オルトレップ自身もまだ若い頃、彼に従い戦ったことがある。それは味方でありながらも、身震いするものであった。正直、確かにアレとは戦いたくないと思う。
「ヨアヒム=フォン=ロッソウ子爵だ――その男は」
太い眉を寄せ、壮年の大佐が傷ついた騎兵に言う。厚手の帽子を取り、禿頭をペシペシと叩いた。
「は――いえ、その、ロッソウ子爵と言えば、建築交通大臣では? なぜ――……」
傷が痛むのだろう、騎兵は一瞬だけ眉を顰めた。それでもオルトレップの前では直立不動で、軍人として規律を保っている。

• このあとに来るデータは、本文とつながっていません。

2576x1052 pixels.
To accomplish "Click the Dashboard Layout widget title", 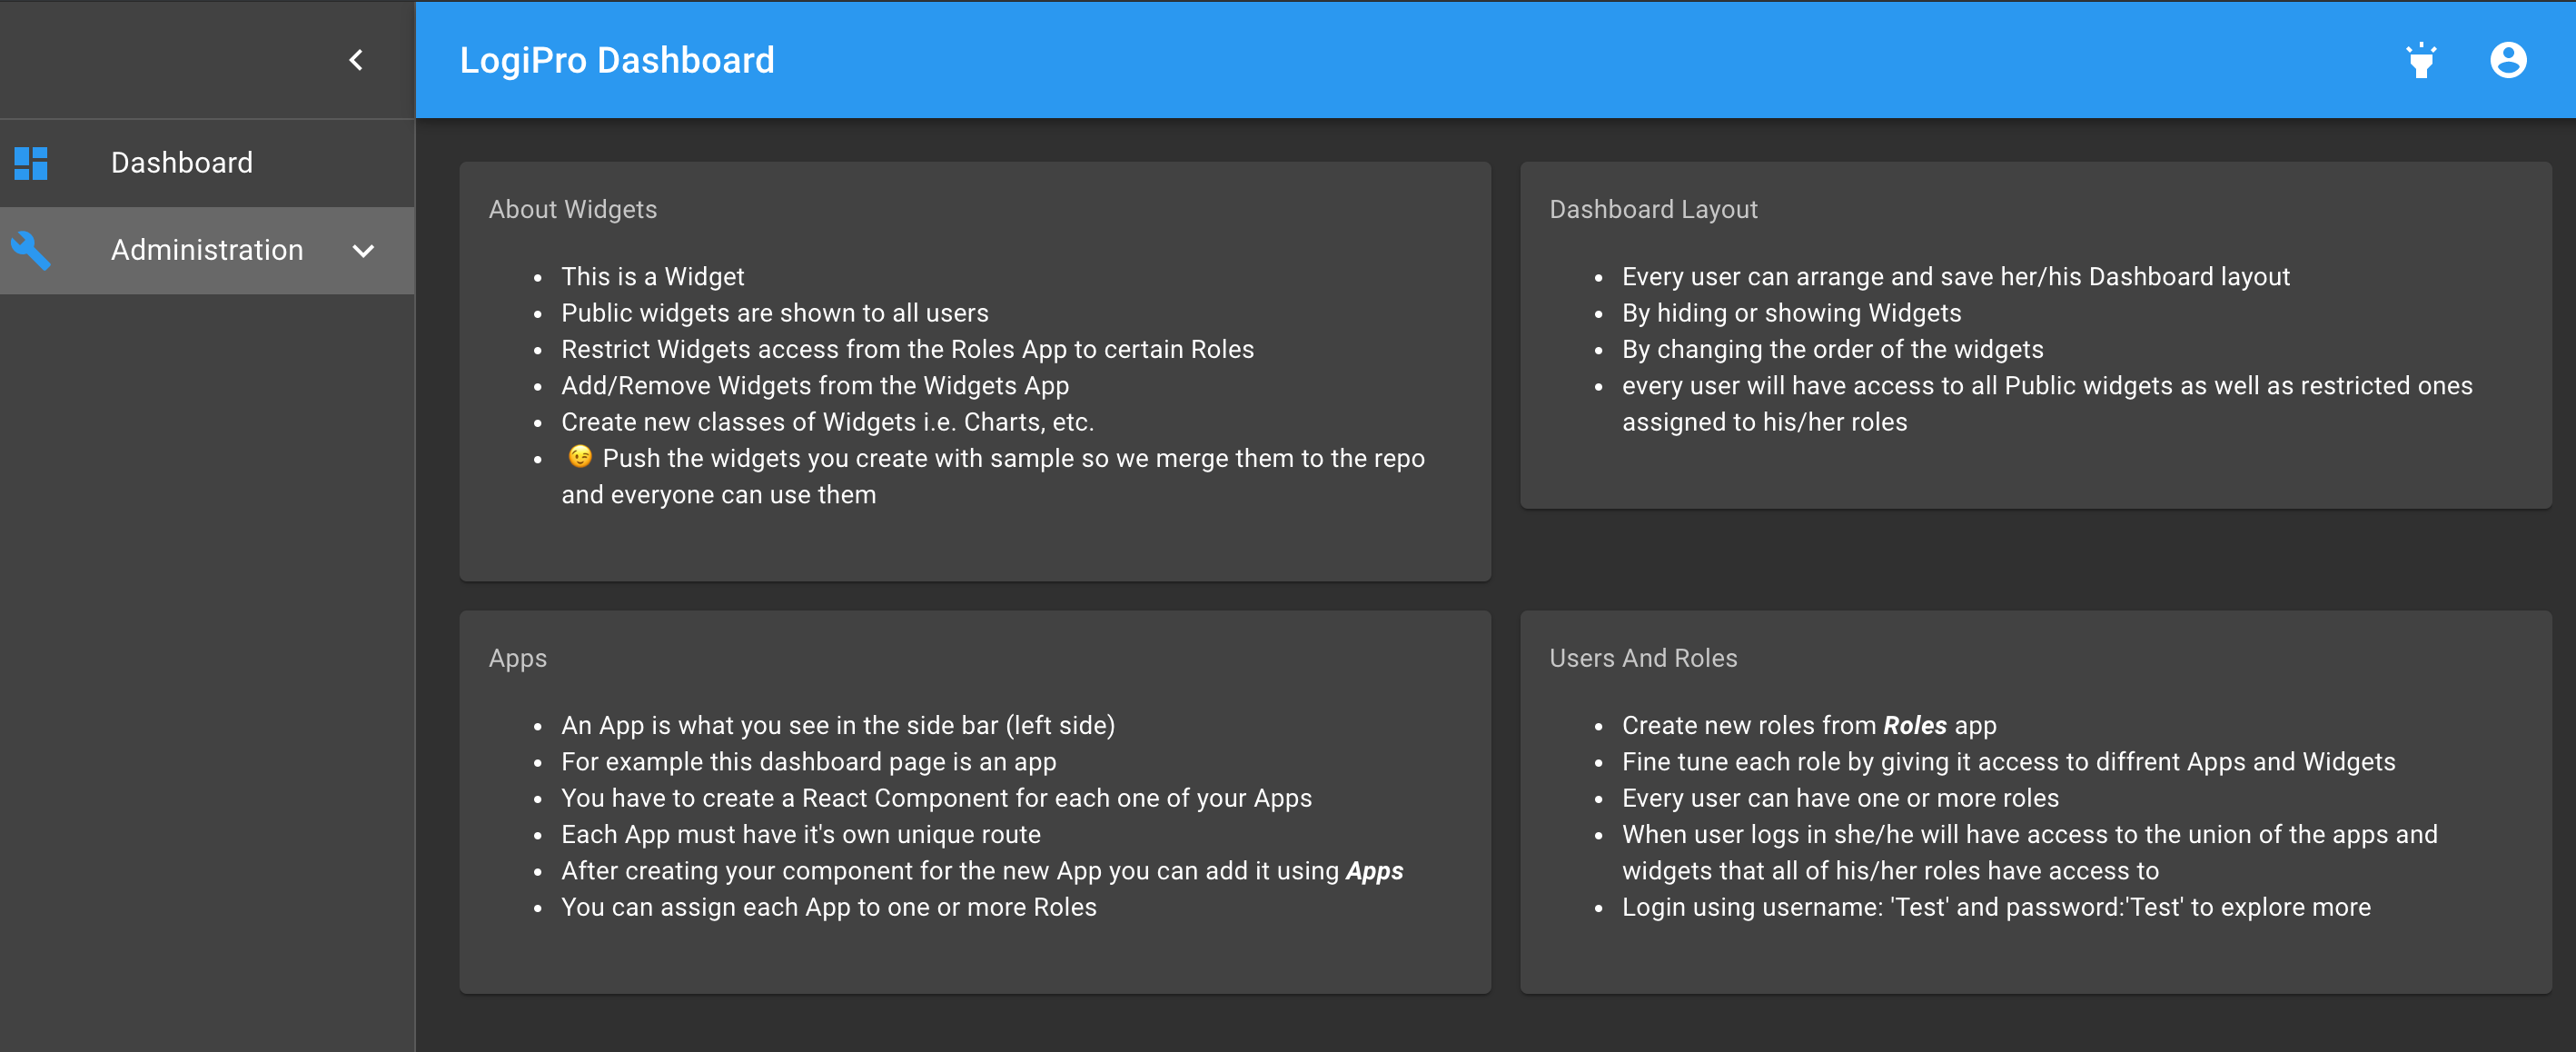I will 1653,209.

「そう、その建築交通大臣だ。あの男はな、プロイシェに恐れられ、戦場へ出られぬ立場へと追いやられたのだ。なにせ歴代の政権がプロイシェ派であったからな」
「では、それをヴィルヘルミネ様は巧みに利用し、戦場へ彼を引きずり出したと?」
「いや、それは無かろう。本人は退役させられたことを、己が非才ゆえと思ったらしい。それでも大臣に叙されたことを先代の公爵閣下に感謝し、更なる忠誠を誓ったのだからな」
「では、どうして……」
「そこまでは知らんし、そんなことはどうでもいい。――敵の数は、どれ程だったのだ?」
「……はッ! し、しかとは確認出来ませんでしたが、四千――いえ、場合によっては五千かも……」
「ふむ。して、ハッセル伯はいずこにおられる、ご無事か?」
「それが、その……行方知れずに……」
「……分かった、もう下がってよいぞ。疑って悪かったな、ご苦労であった」
必要な話を聞き終えると、騎兵を労いオルトレップは沈思する。
敵の数が四千から五千ということは、まずあり得ない。何故ならヴィルヘルミネ軍が、全軍でも四千に満たないことは明らかだったからだ。

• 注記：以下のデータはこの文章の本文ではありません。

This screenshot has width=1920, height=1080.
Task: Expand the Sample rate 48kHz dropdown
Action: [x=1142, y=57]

であれば多くて三千、少なければ同数の二千ということもあり得る。だがここで希望的観測をしないオルトレップは、ヴィルヘルミネ軍を約三千と推察した。
さて次の疑問は、敵軍の速さだ。
鬼人ヨアヒムが騎兵を率いていたと言ったが、騎兵だけの三千ということは無いだろう。
ならば、かなり前から歩兵を伏せ、奇襲をしたのだろうか?
しかしその考えは釈然とせず、オルトレップは頭を振った。
幸い、オルトレップが今いる場所は見晴らしの良い原野である。近くには小さな丘陵もあり、砲兵を配置するにも適していた。
そこで彼は、ついに決めた。
ハッセル伯が敗れたとして、行方不明ならこちらへ逃げてくるかも知れない。であれば自分はここで、敵を迎え撃ちハッセル伯を探すのみである――と。
むろんハッセル伯の部隊を破った敵軍が、そのまま撤退する可能性もあった。
敵がこちらの戦力を削ることのみを目的としていたのなら、むしろそちらの方が自然だろう。それはそれで、オルトレップとしては構わない。その場合はハッセル伯の捜索に全力を注げば良いのだから。

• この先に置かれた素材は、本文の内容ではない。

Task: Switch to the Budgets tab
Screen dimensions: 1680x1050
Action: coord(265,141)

どちらにしろ急ぎ軍を展開しなければ――そう考え命令を下そうとしたところで、オルトレップに急を知らせる報告が齎された。
「前方に敵影! 一角獣旗! ヴィルヘルミネ軍ですッ!」
「フンッ、予想以上に速いではないか……で、指揮官が誰か、確認できるか」
「はッ――……それが」
「それが、なんだ?」
歯切れの悪い部下に、オルトレップは苛立った。
「ヴィ、ヴィルヘルミネ様……です! 軍旗の下、本人がいますッ!」
「なにィ!? あ、あのお子様……! 本当に軍事の天才なのかッ!?」
部下の余りにもなトンデモ発言に、従卒から望遠鏡をひったくるオルトレップ。
覗き込んだレンズの先で拡大されるのは、数名の武官を従え馬に乗る赤毛の令嬢――確かに八歳のヴィルヘルミネ=フォン=フェルディナントなのであった。